Please write out the lines of the material below word for word, starting at the line that contains "This screenshot has" and ending at the last line of the material, both ends included. Leave the pictures out.

DATA RECORDS:
-*-
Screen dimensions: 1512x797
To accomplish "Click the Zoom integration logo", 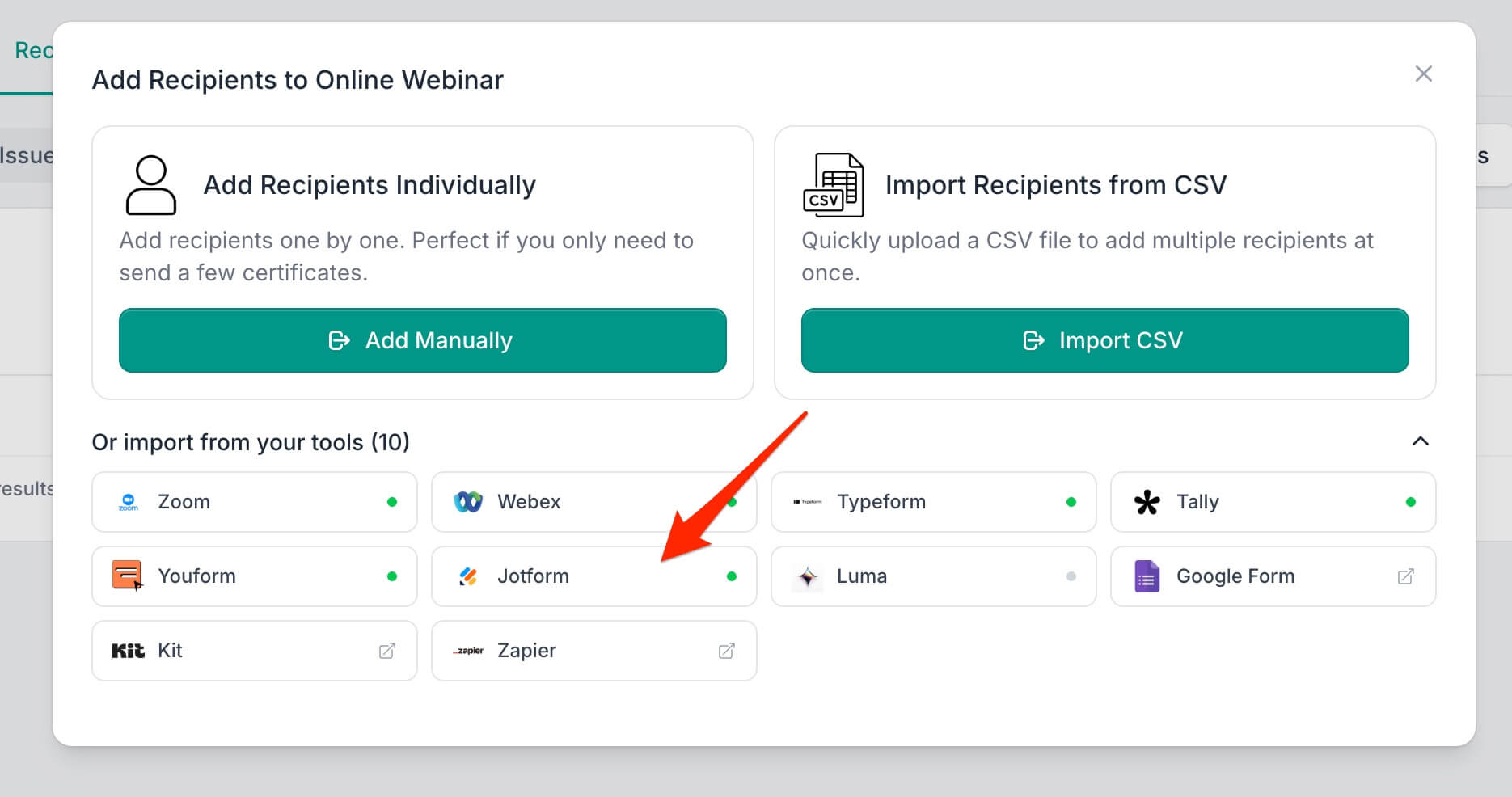I will [129, 502].
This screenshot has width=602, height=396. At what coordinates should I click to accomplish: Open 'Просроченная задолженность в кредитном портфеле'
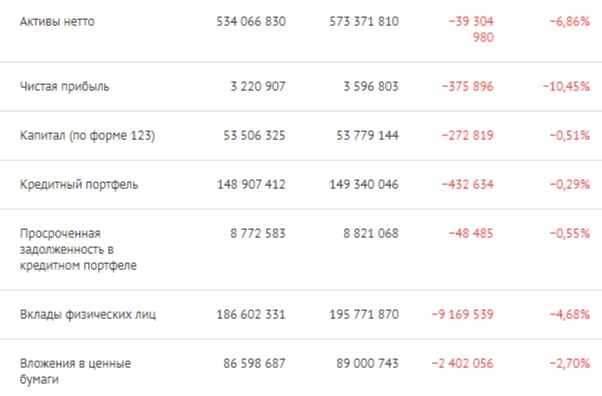pos(78,250)
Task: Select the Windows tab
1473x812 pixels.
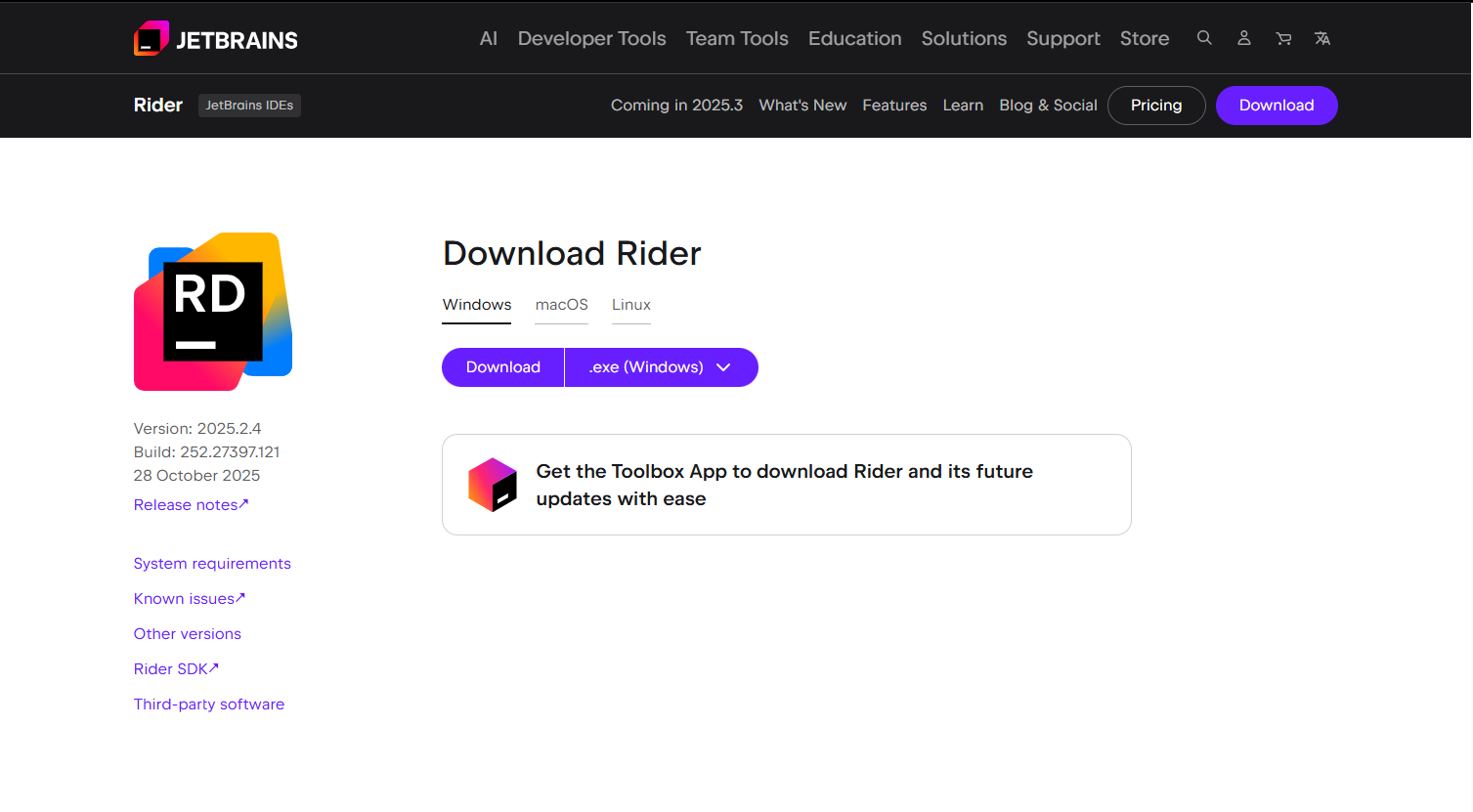Action: 477,305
-*-
WORKED SOLUTION:
This screenshot has width=602, height=396. At what coordinates should I click to accomplish: Open 'Просроченная задолженность в кредитном портфеле'
pos(78,250)
Task: Select the Windows tab
1473x812 pixels.
Action: 477,305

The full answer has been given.